DIRECTIONS. Rewrite all the data below with "fireplace" swapped for "wood stove" everywhere it appears. Keep everything else the same.

#####

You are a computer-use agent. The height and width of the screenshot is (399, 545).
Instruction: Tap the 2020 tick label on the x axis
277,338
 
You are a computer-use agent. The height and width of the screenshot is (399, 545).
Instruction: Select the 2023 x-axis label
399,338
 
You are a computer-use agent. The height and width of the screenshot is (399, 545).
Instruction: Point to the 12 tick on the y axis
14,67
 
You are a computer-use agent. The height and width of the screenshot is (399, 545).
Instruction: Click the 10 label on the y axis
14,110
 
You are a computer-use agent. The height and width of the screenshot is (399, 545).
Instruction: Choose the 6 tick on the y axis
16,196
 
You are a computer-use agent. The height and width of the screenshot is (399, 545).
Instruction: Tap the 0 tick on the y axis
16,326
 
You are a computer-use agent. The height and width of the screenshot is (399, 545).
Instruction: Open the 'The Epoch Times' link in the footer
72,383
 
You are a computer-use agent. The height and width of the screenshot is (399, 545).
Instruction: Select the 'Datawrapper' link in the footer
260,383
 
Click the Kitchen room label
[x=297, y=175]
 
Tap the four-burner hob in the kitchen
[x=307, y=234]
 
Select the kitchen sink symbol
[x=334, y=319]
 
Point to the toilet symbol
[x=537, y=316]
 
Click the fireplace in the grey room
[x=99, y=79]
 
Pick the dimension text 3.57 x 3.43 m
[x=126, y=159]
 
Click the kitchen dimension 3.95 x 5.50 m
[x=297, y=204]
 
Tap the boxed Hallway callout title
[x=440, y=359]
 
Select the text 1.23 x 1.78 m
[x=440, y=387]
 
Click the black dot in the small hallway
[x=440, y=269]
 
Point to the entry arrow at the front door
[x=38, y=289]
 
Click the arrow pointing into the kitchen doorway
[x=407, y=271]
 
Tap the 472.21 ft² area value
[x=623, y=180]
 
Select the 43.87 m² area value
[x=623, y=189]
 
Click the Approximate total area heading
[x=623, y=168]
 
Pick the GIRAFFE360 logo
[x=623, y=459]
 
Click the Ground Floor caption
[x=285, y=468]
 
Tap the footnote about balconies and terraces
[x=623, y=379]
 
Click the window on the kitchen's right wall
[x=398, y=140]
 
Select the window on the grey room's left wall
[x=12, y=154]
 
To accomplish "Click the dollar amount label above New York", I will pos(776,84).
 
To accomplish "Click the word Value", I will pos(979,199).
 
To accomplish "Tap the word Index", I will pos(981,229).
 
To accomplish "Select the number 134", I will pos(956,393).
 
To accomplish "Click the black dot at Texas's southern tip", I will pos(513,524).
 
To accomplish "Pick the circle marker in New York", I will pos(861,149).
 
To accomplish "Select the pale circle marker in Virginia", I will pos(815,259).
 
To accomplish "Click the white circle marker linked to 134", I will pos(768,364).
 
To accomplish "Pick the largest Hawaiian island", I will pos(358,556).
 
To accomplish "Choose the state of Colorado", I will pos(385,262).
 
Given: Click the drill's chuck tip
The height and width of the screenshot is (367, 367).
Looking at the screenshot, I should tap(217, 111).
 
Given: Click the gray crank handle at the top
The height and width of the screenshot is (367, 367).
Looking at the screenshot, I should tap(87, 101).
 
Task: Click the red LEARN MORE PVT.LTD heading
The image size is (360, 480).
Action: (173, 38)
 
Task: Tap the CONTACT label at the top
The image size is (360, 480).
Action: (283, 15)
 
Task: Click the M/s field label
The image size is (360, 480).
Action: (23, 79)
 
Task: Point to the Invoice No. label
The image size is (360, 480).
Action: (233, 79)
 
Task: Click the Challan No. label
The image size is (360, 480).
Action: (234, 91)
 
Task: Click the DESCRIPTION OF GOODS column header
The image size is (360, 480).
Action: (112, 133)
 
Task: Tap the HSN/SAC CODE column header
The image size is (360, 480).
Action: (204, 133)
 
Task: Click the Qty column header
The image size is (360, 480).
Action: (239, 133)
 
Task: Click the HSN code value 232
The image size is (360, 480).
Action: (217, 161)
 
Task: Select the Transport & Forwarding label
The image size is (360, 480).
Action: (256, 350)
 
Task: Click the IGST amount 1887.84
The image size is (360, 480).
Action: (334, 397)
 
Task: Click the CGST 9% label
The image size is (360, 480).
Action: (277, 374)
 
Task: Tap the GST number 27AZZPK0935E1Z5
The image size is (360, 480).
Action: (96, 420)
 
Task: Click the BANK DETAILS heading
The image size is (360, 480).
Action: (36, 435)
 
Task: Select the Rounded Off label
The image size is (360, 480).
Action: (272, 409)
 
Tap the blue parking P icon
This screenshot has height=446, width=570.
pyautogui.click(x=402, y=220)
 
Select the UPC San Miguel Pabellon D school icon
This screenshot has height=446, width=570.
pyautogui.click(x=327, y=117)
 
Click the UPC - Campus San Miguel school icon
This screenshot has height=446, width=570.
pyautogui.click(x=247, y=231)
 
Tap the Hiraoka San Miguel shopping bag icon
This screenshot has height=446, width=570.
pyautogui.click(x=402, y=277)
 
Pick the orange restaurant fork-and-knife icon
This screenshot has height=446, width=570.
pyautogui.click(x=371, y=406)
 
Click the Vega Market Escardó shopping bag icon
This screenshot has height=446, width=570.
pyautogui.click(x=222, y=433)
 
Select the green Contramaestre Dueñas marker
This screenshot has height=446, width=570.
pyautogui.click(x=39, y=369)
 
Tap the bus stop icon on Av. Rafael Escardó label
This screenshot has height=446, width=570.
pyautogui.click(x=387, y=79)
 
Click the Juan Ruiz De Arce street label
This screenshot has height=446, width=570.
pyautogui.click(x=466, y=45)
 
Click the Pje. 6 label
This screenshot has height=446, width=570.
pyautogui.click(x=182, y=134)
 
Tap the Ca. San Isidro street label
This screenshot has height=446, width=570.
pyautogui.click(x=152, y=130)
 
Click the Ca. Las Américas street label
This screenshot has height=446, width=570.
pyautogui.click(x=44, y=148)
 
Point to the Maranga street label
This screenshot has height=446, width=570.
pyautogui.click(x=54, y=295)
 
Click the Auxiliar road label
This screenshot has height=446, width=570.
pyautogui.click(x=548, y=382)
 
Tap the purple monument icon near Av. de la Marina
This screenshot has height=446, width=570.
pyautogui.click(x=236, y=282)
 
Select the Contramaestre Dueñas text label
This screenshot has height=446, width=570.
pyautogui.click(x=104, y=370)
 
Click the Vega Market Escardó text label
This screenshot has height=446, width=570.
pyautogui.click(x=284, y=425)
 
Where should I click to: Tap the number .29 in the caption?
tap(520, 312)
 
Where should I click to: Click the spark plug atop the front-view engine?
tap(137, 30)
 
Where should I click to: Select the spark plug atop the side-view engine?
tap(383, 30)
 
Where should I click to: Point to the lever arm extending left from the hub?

#####

RESULT BELOW.
You are a computer-use agent. The height and width of the screenshot is (399, 545).
Instruction: Tap the 2020 tick label on the x axis
277,338
 
You are a computer-use agent. The height and width of the screenshot is (399, 545).
Instruction: Select the 2023 x-axis label
399,338
 
You are a computer-use agent. The height and width of the screenshot is (399, 545).
Instruction: Point to the 12 tick on the y axis
14,67
 
You are a computer-use agent. The height and width of the screenshot is (399, 545).
Instruction: Click the 10 label on the y axis
14,110
 
You are a computer-use agent. The height and width of the screenshot is (399, 545).
Instruction: Choose the 6 tick on the y axis
16,196
 
You are a computer-use agent. The height and width of the screenshot is (399, 545).
Instruction: Tap the 0 tick on the y axis
16,326
 
You are a computer-use agent. The height and width of the screenshot is (399, 545).
Instruction: Open the 'The Epoch Times' link in the footer
72,383
 
You are a computer-use agent. The height and width of the screenshot is (399, 545).
Instruction: Select the 'Datawrapper' link in the footer
260,383
 
Click the Kitchen room label
[x=297, y=175]
 
Tap the four-burner hob in the kitchen
[x=307, y=234]
 
Select the kitchen sink symbol
[x=334, y=319]
 
Point to the toilet symbol
[x=537, y=316]
 
Click the wood stove in the grey room
[x=99, y=79]
 
Pick the dimension text 3.57 x 3.43 m
[x=126, y=159]
 
Click the kitchen dimension 3.95 x 5.50 m
[x=297, y=204]
 
Tap the boxed Hallway callout title
[x=440, y=359]
 
Select the text 1.23 x 1.78 m
[x=440, y=387]
 
Click the black dot in the small hallway
[x=440, y=269]
 
Point to the entry arrow at the front door
[x=38, y=289]
 
Click the arrow pointing into the kitchen doorway
[x=407, y=271]
 
Tap the 472.21 ft² area value
[x=623, y=180]
 
Select the 43.87 m² area value
[x=623, y=189]
 
Click the Approximate total area heading
[x=623, y=168]
 
Pick the GIRAFFE360 logo
[x=623, y=459]
 
Click the Ground Floor caption
[x=285, y=468]
 
Tap the footnote about balconies and terraces
[x=623, y=379]
 
Click the window on the kitchen's right wall
[x=398, y=140]
 
Select the window on the grey room's left wall
[x=12, y=154]
 
To accomplish "Click the dollar amount label above New York", I will pos(776,84).
 
To accomplish "Click the word Value", I will pos(979,199).
 
To accomplish "Tap the word Index", I will pos(981,229).
 
To accomplish "Select the number 134", I will pos(956,393).
 
To accomplish "Click the black dot at Texas's southern tip", I will pos(513,524).
 
To accomplish "Pick the circle marker in New York", I will pos(861,149).
 
To accomplish "Select the pale circle marker in Virginia", I will pos(815,259).
 
To accomplish "Click the white circle marker linked to 134", I will pos(768,364).
 
To accomplish "Pick the largest Hawaiian island", I will pos(358,556).
 
To accomplish "Choose the state of Colorado", I will pos(385,262).
 
Given: Click the drill's chuck tip
The height and width of the screenshot is (367, 367).
Looking at the screenshot, I should tap(217, 111).
 
Given: Click the gray crank handle at the top
The height and width of the screenshot is (367, 367).
Looking at the screenshot, I should tap(87, 101).
 
Task: Click the red LEARN MORE PVT.LTD heading
The image size is (360, 480).
Action: (173, 38)
 
Task: Tap the CONTACT label at the top
The image size is (360, 480).
Action: (283, 15)
 
Task: Click the M/s field label
The image size is (360, 480).
Action: (23, 79)
 
Task: Point to the Invoice No. label
The image size is (360, 480).
Action: (233, 79)
 
Task: Click the Challan No. label
The image size is (360, 480).
Action: (234, 91)
 
Task: Click the DESCRIPTION OF GOODS column header
The image size is (360, 480).
Action: (112, 133)
 
Task: Tap the HSN/SAC CODE column header
The image size is (360, 480).
Action: (204, 133)
 
Task: Click the Qty column header
The image size is (360, 480).
Action: (239, 133)
 
Task: Click the HSN code value 232
The image size is (360, 480).
Action: (217, 161)
 
Task: Select the Transport & Forwarding label
The image size is (360, 480).
Action: (256, 350)
 
Task: Click the IGST amount 1887.84
The image size is (360, 480).
Action: (334, 397)
 
Task: Click the CGST 9% label
The image size is (360, 480).
Action: (277, 374)
 
Task: Tap the GST number 27AZZPK0935E1Z5
The image size is (360, 480).
Action: (96, 420)
 
Task: Click the BANK DETAILS heading
The image size is (360, 480).
Action: (36, 435)
 
Task: Select the Rounded Off label
The image size is (360, 480).
Action: (272, 409)
 
Tap the blue parking P icon
This screenshot has height=446, width=570.
pyautogui.click(x=402, y=220)
 
Select the UPC San Miguel Pabellon D school icon
This screenshot has height=446, width=570.
pyautogui.click(x=327, y=117)
 
Click the UPC - Campus San Miguel school icon
This screenshot has height=446, width=570.
pyautogui.click(x=247, y=231)
 
Tap the Hiraoka San Miguel shopping bag icon
This screenshot has height=446, width=570.
pyautogui.click(x=402, y=277)
 
Pick the orange restaurant fork-and-knife icon
This screenshot has height=446, width=570.
pyautogui.click(x=371, y=406)
 
Click the Vega Market Escardó shopping bag icon
This screenshot has height=446, width=570.
pyautogui.click(x=222, y=433)
 
Select the green Contramaestre Dueñas marker
This screenshot has height=446, width=570.
pyautogui.click(x=39, y=369)
 
Tap the bus stop icon on Av. Rafael Escardó label
This screenshot has height=446, width=570.
pyautogui.click(x=387, y=79)
 
Click the Juan Ruiz De Arce street label
This screenshot has height=446, width=570.
pyautogui.click(x=466, y=45)
 
Click the Pje. 6 label
This screenshot has height=446, width=570.
pyautogui.click(x=182, y=134)
 
Tap the Ca. San Isidro street label
This screenshot has height=446, width=570.
pyautogui.click(x=152, y=130)
 
Click the Ca. Las Américas street label
This screenshot has height=446, width=570.
pyautogui.click(x=44, y=148)
 
Point to the Maranga street label
This screenshot has height=446, width=570.
pyautogui.click(x=54, y=295)
 
Click the Auxiliar road label
This screenshot has height=446, width=570.
pyautogui.click(x=548, y=382)
 
Tap the purple monument icon near Av. de la Marina
This screenshot has height=446, width=570.
pyautogui.click(x=236, y=282)
 
Select the Contramaestre Dueñas text label
This screenshot has height=446, width=570.
pyautogui.click(x=104, y=370)
 
Click the Vega Market Escardó text label
This screenshot has height=446, width=570.
pyautogui.click(x=284, y=425)
 
Where should I click to: Tap the number .29 in the caption?
tap(520, 312)
 
Where should I click to: Click the spark plug atop the front-view engine?
tap(137, 30)
 
Where should I click to: Select the spark plug atop the side-view engine?
tap(383, 30)
 
Where should I click to: Point to the lever arm extending left from the hub?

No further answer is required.